With little to no government oversight, limited actual medical knowledge, and an arrogance and a high self-regard among its practitioners, the medical profession was a natural target for Moliere’s satire. The attention paid to ritual and the rejection of empirical facts among many doctors and the ignorance and pretension that came to characterize the medical field in general also comes under hilarious scrutiny in Moliere’s works. In both his plays, Le Malade imaginaire and Monsieur de Pourceaugnac he takes steady aim at the haughty characteristics of physicians. Further attention is paid to pseudomedical practice or “quackery”. From the Renaissance term, “quacksalvers” (those who could peddle the cure for any ailment), quacks rely on propaganda and the willingness of their patients to believe in any cure. Moliere’s Argon is a clear target for medical quackery and the institution comes under satirical fire in Le Malade imaginaire.
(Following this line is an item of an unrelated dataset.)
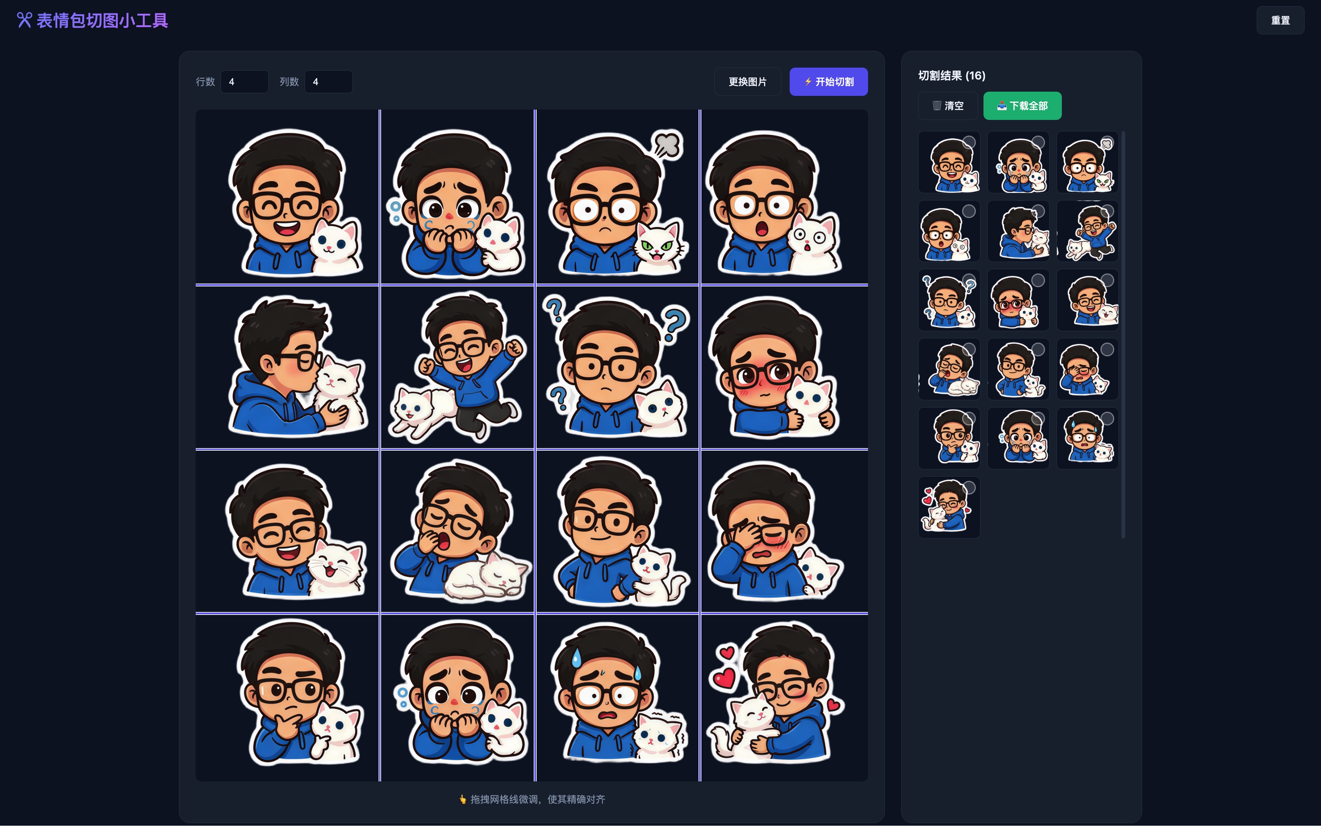This screenshot has width=1321, height=828.
Task: Click the question-mark sticker thumbnail in results
Action: tap(949, 300)
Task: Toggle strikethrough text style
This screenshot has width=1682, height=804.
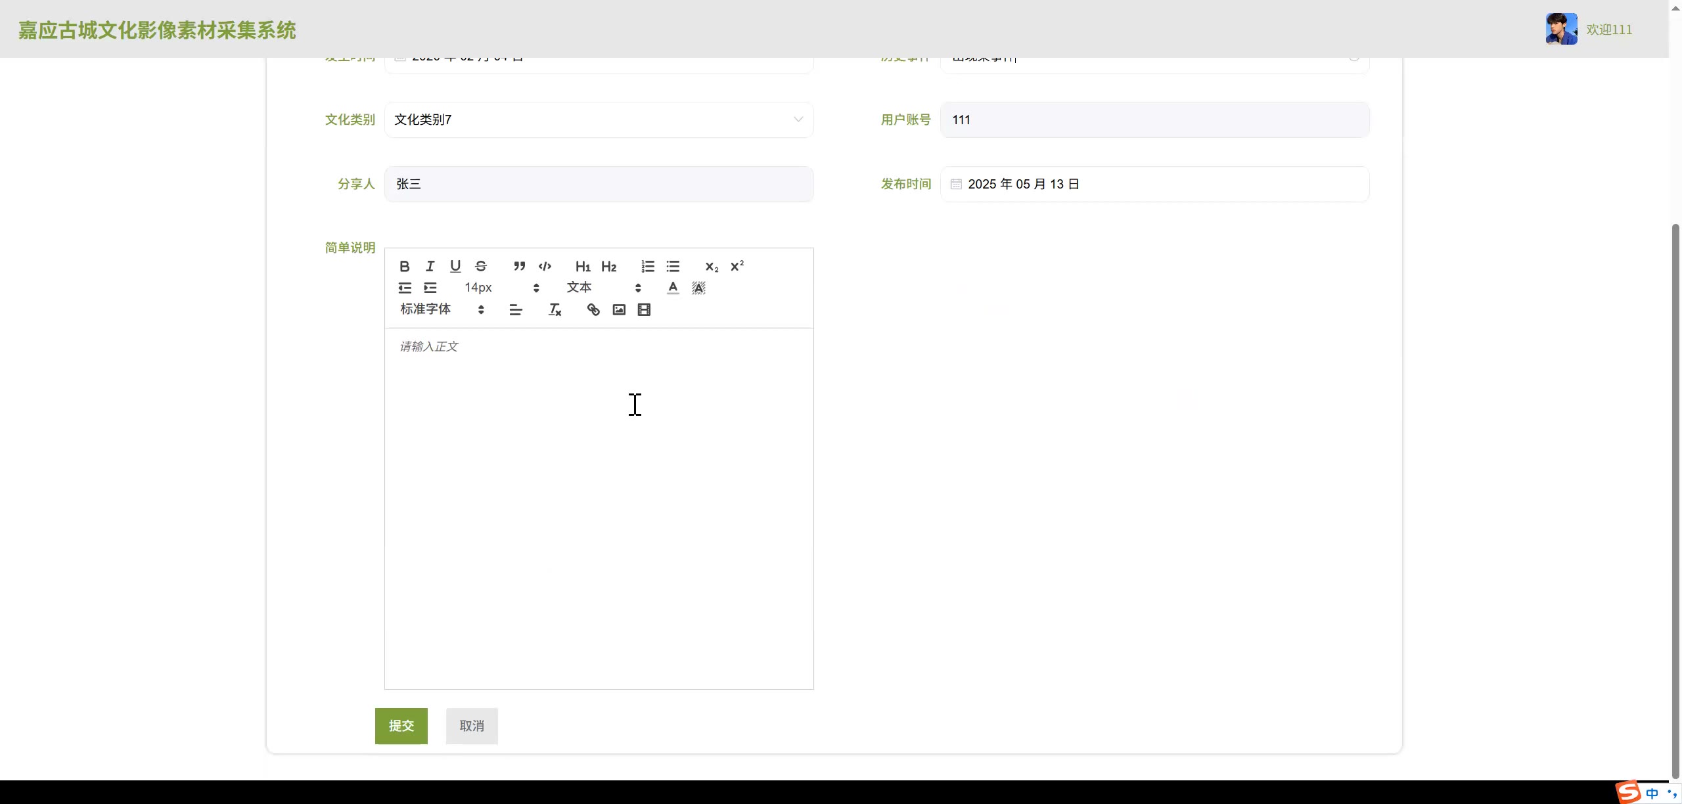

The Imaginary Invalid premiered at the Theatre Du Palais-Royale in 1673 and ran for one week before Moliere collapsed on stage playing the title role. It premiered on Broadway at the Liberty Theatre in 1917. Other notable productions include a French-language production at the City Center, New York in 1970; a gothic take on the play from The Actors Gang, Los Angeles in 1996; a look at the darkers aspects of the play from the Comedie-Francaise at BAM in 2004; and the American Conservatory Theatre, San Francisco in 2007. More recent productions prove just how well Moliere’s final work withstands the test of time: the 2010 Oregon Shakespeare Festival production gave the comedy an updated 1960s twist, while the Bard’s Summerscape at the Fisher Center turned out an all male cast (including the actor Peter Dinklage in the role of Toinette) in 2012, and a 2013 production at the Theatre in the Round in Minneapolis featured colorblind casting.
TACT, of course, is launching this season’s Salon Series survey of comedy with this classic work, which is only the second time TACT has presented a play by Moliére. The first was in our very first season when we were still just a glimmer in our collective eyes and we performed The Learned Ladies.